▶ **Problem to work on**: Rename "Disabled" to "Enabled" in the stretch from the line containing "Screen dimensions: 984x499" through the line containing "click(328, 545)", and give back only those lines with nothing else altered.

▶ **Records shown**:

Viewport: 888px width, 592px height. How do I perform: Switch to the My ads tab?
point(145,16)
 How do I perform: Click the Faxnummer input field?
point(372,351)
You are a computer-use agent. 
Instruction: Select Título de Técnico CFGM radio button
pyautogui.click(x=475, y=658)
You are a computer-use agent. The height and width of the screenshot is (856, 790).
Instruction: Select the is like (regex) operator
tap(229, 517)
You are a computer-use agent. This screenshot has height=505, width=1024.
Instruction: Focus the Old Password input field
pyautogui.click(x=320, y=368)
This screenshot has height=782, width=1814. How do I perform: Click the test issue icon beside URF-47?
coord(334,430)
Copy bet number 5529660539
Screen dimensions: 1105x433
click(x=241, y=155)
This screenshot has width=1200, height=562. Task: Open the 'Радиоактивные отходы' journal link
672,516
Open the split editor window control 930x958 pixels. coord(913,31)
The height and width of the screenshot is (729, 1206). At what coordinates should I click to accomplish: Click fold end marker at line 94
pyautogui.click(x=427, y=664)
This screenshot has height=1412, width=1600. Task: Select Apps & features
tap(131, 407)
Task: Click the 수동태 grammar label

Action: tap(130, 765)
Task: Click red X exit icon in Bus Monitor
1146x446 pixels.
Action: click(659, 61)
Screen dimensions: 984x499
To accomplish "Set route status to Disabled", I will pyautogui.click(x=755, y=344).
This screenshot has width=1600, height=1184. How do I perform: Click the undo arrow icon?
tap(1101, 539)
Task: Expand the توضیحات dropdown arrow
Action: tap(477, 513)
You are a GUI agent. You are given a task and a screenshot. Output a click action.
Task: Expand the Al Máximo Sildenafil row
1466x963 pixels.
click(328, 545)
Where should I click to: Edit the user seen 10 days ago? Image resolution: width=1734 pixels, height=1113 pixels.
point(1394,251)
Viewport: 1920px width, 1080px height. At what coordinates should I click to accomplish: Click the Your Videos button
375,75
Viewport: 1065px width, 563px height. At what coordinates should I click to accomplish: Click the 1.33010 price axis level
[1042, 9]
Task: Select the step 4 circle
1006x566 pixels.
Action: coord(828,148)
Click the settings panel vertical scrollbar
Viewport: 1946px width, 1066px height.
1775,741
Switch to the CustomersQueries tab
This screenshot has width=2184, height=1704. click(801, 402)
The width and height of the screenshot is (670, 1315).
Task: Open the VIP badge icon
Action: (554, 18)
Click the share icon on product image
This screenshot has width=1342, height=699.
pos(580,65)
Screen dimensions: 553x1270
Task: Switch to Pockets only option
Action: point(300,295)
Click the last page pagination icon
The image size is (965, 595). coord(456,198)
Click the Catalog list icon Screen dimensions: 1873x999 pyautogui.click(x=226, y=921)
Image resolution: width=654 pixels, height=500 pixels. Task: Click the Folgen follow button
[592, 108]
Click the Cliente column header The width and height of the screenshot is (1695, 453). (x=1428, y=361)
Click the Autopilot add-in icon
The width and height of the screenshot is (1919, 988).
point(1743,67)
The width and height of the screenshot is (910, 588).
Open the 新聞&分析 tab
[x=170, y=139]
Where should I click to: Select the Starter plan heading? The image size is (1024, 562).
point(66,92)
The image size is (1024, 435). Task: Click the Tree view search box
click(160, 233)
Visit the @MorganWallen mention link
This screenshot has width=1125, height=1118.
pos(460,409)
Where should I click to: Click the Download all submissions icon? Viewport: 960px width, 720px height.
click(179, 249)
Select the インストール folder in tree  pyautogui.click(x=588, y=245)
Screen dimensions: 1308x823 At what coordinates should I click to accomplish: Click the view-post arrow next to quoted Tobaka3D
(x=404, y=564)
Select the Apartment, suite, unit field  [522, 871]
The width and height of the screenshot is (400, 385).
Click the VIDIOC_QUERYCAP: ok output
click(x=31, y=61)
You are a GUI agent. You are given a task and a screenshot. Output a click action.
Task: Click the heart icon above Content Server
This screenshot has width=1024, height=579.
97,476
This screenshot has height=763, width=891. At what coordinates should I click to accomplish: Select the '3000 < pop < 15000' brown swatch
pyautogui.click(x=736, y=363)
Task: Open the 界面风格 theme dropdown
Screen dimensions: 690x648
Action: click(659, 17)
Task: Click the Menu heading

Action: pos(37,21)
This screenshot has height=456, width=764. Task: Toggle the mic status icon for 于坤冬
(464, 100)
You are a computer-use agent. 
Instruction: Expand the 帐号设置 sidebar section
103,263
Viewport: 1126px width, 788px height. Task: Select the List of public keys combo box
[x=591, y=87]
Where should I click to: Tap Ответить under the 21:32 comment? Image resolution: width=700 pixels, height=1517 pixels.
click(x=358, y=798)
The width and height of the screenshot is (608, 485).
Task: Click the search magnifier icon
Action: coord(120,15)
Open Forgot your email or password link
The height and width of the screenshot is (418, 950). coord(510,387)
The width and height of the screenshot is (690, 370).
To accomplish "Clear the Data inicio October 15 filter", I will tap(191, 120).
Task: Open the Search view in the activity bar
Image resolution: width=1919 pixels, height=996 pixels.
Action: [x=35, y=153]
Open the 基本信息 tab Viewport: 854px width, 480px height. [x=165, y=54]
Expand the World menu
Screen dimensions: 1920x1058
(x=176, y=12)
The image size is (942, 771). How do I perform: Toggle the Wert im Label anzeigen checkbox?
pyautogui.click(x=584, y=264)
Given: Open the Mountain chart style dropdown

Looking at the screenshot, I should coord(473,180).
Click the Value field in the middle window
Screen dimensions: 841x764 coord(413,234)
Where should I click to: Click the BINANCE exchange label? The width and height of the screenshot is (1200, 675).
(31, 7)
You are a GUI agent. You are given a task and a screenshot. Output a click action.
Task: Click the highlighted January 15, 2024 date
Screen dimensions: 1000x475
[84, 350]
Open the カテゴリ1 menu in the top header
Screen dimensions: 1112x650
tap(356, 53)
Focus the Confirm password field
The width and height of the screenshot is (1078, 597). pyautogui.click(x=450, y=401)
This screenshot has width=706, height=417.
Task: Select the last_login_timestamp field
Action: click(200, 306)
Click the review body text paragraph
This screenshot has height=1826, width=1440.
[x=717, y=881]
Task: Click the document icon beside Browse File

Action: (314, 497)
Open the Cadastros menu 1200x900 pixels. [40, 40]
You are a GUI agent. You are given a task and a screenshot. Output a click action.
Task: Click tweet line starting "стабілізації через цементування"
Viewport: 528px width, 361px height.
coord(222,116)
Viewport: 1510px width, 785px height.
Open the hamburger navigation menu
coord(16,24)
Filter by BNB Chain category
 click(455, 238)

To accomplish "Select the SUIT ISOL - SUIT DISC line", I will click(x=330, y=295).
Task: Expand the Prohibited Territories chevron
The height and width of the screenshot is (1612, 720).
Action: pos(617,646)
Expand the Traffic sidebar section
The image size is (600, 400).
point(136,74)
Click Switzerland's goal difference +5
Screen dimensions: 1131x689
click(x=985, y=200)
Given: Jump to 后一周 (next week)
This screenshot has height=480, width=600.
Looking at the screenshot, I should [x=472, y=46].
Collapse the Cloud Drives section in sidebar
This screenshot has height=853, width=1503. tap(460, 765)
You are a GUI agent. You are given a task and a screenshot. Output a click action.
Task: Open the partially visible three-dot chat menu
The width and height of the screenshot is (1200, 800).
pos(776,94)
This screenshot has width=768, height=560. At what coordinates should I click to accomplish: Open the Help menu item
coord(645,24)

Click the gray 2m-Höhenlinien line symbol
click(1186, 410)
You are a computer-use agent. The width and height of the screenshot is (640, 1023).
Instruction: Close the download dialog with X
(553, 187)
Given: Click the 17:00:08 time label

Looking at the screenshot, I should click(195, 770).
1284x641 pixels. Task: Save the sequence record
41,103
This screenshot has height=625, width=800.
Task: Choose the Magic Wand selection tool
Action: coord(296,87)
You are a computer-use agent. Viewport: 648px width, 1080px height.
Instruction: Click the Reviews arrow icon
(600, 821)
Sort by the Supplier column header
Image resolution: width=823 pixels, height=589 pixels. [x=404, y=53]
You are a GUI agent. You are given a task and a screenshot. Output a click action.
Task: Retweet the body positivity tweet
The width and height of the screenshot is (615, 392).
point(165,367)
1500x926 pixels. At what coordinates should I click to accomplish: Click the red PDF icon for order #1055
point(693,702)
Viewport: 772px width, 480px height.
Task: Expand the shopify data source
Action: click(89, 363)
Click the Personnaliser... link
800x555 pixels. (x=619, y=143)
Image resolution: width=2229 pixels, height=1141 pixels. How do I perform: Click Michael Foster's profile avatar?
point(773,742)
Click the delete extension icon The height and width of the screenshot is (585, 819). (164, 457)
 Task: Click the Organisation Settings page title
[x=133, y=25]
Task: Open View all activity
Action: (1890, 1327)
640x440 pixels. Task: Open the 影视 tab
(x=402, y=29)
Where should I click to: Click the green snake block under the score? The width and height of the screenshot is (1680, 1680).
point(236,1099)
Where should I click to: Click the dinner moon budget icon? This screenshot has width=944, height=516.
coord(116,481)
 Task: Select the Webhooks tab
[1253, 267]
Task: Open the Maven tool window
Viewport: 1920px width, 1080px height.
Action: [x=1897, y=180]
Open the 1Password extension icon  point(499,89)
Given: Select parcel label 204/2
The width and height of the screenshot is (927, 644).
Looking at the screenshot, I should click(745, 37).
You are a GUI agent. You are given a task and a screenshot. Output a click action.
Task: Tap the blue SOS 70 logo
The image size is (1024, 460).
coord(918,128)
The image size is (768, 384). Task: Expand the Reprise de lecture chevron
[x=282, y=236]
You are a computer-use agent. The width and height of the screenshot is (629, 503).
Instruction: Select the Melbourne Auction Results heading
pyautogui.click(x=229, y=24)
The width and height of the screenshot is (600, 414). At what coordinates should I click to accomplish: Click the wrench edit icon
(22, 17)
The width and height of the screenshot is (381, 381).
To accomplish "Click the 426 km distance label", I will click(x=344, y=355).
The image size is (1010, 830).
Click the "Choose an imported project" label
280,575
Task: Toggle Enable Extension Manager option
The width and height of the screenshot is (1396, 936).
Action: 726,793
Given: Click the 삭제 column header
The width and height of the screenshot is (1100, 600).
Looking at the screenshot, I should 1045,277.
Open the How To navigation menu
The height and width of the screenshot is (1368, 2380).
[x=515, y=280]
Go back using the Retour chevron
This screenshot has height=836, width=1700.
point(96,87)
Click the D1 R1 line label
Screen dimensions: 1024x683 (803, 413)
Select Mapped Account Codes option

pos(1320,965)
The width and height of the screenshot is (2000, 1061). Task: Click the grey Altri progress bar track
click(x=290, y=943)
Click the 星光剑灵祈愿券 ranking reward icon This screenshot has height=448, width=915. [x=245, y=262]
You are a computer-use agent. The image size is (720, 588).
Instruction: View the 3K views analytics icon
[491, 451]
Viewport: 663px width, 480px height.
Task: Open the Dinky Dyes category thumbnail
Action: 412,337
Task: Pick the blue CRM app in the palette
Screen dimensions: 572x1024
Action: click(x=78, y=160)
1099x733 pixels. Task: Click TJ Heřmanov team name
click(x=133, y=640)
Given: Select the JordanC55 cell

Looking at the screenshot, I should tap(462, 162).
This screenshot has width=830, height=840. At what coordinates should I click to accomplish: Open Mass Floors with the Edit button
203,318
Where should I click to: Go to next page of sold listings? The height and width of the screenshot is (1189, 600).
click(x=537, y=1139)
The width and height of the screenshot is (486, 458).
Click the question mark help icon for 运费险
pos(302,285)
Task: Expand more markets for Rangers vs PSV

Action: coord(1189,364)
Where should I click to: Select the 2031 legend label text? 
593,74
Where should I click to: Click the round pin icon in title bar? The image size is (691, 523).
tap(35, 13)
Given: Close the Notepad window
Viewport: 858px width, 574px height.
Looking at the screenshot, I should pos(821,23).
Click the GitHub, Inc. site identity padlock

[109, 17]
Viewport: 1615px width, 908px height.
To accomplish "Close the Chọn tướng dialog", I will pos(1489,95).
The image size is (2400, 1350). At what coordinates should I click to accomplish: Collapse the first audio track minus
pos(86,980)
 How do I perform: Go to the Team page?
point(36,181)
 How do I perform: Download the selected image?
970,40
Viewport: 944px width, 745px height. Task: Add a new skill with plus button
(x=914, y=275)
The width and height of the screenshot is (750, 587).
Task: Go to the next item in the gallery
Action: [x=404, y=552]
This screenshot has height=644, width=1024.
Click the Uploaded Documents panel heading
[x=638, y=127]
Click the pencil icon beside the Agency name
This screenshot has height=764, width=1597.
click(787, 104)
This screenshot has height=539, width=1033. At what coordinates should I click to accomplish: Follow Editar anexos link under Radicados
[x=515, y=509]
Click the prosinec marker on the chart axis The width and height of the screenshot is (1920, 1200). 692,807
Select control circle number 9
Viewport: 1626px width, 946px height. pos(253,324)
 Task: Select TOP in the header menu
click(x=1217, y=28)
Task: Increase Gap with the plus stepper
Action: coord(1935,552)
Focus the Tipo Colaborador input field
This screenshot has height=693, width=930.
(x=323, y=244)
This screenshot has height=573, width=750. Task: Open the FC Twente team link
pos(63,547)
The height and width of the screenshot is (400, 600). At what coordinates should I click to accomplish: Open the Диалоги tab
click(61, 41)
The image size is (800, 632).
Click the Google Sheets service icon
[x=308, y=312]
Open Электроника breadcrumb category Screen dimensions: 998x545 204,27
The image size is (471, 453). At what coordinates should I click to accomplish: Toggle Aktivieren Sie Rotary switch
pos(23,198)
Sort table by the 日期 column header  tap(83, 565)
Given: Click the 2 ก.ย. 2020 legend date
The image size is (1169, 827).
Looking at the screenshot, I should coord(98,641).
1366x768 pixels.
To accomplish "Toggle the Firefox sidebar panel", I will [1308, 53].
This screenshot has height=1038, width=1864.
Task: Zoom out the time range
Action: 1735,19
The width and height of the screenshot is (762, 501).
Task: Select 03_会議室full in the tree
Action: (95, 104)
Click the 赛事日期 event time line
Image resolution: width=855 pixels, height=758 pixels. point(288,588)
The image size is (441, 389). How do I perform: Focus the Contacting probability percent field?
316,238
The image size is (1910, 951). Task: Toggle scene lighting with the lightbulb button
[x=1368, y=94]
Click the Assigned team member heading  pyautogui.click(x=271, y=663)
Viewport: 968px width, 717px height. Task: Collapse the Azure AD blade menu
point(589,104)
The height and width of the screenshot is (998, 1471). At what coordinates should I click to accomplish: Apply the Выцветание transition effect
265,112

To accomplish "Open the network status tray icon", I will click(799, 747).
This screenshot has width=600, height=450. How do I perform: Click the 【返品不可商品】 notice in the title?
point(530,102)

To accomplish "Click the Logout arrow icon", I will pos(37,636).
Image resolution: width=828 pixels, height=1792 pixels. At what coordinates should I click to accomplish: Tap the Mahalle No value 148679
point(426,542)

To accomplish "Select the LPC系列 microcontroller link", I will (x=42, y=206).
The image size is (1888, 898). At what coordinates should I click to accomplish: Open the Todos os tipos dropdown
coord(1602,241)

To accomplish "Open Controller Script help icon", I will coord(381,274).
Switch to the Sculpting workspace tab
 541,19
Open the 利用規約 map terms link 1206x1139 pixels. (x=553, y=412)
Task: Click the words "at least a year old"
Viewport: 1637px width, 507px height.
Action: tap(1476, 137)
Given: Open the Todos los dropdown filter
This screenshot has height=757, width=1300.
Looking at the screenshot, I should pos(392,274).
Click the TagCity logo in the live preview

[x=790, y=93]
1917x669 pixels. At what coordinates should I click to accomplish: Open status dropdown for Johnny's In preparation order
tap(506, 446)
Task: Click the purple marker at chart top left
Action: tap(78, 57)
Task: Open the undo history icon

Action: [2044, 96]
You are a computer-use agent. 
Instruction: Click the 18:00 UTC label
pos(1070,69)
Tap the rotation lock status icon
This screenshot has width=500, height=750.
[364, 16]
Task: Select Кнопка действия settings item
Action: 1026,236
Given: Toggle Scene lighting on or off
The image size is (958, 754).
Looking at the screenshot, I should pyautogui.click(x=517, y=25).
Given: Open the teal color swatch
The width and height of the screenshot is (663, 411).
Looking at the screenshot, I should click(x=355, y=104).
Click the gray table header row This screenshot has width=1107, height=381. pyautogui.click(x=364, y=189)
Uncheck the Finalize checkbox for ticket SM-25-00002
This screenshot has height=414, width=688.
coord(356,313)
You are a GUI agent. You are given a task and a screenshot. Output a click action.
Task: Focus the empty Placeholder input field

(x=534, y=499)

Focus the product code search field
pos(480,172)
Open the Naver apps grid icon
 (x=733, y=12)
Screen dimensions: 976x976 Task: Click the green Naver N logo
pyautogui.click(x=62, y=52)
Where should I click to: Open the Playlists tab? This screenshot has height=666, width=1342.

▶ **Finished exercise**:
Screen dimensions: 984x499
To accomplish "Set route status to Enabled", I will pyautogui.click(x=755, y=344).
This screenshot has width=1600, height=1184. How do I perform: Click the undo arrow icon?
tap(1101, 539)
Task: Expand the توضیحات dropdown arrow
Action: tap(477, 513)
You are a GUI agent. You are given a task and a screenshot. Output a click action.
Task: Expand the Al Máximo Sildenafil row
1466x963 pixels.
click(328, 545)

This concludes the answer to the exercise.